* **Page extract**:
#####

The second clue as to why Hezekiah rebelled against Assyria may be found here in verse 13. Shalmaneser, who squashed Israel's rebellion, is dead and his son Sennacherib is on the throne. It seems to be typical in ancient times for rebellions to spring up at the changing of kings. But Sennacherib doesn't intend to let Judah get away with refusing to pay tribute any more than his father allowed Israel to get away with it. "In the fourteenth year of King Hezekiah's reign, Sennacherib king of Assyria attacked all the fortified cities of Judah and captured them." (2 Kings 18:13)
"So Hezekiah king of Judah sent this message to the king of Assyria at Lachish: 'I have done wrong. Withdraw from me, and I will pay you whatever you demand of me.' The king of Assyria exacted from Hezekiah king of Judah three hundred talents of silver and thirty talents of gold. So Hezekiah gave him all the silver that was found in the temple of the Lord and in the treasuries of the royal palace. At this time Hezekiah king of Judah stripped off the gold with which he had covered the doors and doorposts of the temple of the Lord, and gave it to the king of Assyria." (2 Kings 18:14-16) Hezekiah makes haste in attempting to make peace. He apologizes for rebelling against the king and promises to pay any penalty the king chooses to levy on him.
But we learn that paying the penalty is not enough to keep Sennacherib from coming against Judah with the intent to conquer it. As we continue our study this week, we find Sennacherib's army coming to attack Jerusalem itself. He will send a message to Hezekiah taunting him about his faith in God. He will tell Hezekiah that no nation's god has withstood him and neither will Judah's God. The king will boast that no god ever has or ever will be able to stand up to him.
The author of 2nd Chronicles relates Hezekiah's troubles to us like this, "After all that Hezekiah had so faithfully done, Sennacherib king of Assyria came and invaded Judah. He laid siege to the fortified cities, thinking to conquer them for himself. When Hezekiah saw that Sennacherib had come and that he intended to wage war against Jerusalem, he consulted with his officials and military staff about blocking off the water from the springs outside the city, and they helped him." (2 Chronicles 32:1-3) I love it that the author says these things happened, "After all that Hezekiah had so faithfully done." Don't we tend to think this way when trouble comes? Don't we say to ourselves, "After all that I've faithfully done, why would the Lord let this trouble come into my life?" We tend to feel astonished and, if we are honest, we feel offended. We feel offended at God that He would let us suffer. We can understand Him allowing wicked people to suffer, just as Hezekiah understood why God allowed idolatrous Israel to suffer. But we can't understand why He would allow us to suffer, we who are walking as closely with our Savior as we know how, we who are faithfully attending church and reading our Bibles and praying to our Lord. When bitter hardship strikes us, we want to look up and spread out our hands to God and say, "You mean You are letting this happen to me, after all that I have so faithfully done?" I believe Hezekiah is every bit as shocked as we often are. Judah is walking more faithfully with her God than she has in a long time. God has been with Hezekiah and has prospered him in all his work up til now. Why has this trouble come? Why does Judah now stand threatened by a pagan king? Why is Judah facing the same fate Israel faced?

#####

* **What is expected**: Reproduce verbatim the stretch of the Hezekiah passage from "The second clue" through "(2 Kings 18:13)". Draw only on the Hezekiah passage.

* **Provided material**:
#####

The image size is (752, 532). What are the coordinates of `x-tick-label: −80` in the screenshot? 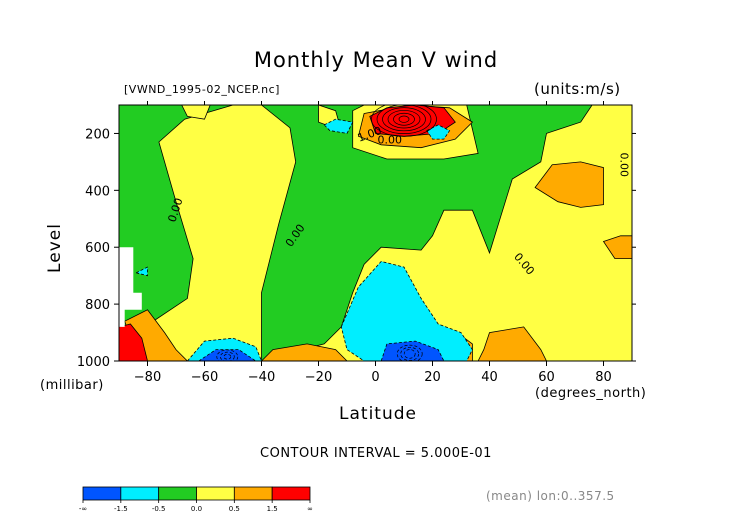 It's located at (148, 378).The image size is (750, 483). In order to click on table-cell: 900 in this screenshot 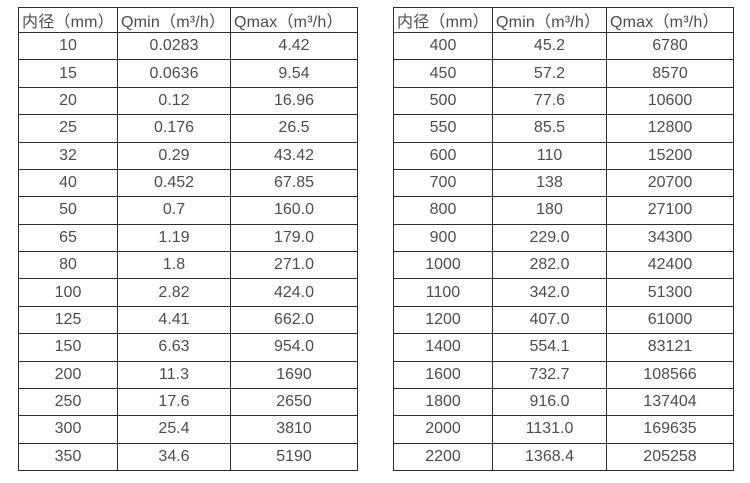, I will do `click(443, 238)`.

#####

* **Response to this task**:
The second clue as to why Hezekiah rebelled against Assyria may be found here in verse 13. Shalmaneser, who squashed Israel's rebellion, is dead and his son Sennacherib is on the throne. It seems to be typical in ancient times for rebellions to spring up at the changing of kings. But Sennacherib doesn't intend to let Judah get away with refusing to pay tribute any more than his father allowed Israel to get away with it. "In the fourteenth year of King Hezekiah's reign, Sennacherib king of Assyria attacked all the fortified cities of Judah and captured them." (2 Kings 18:13)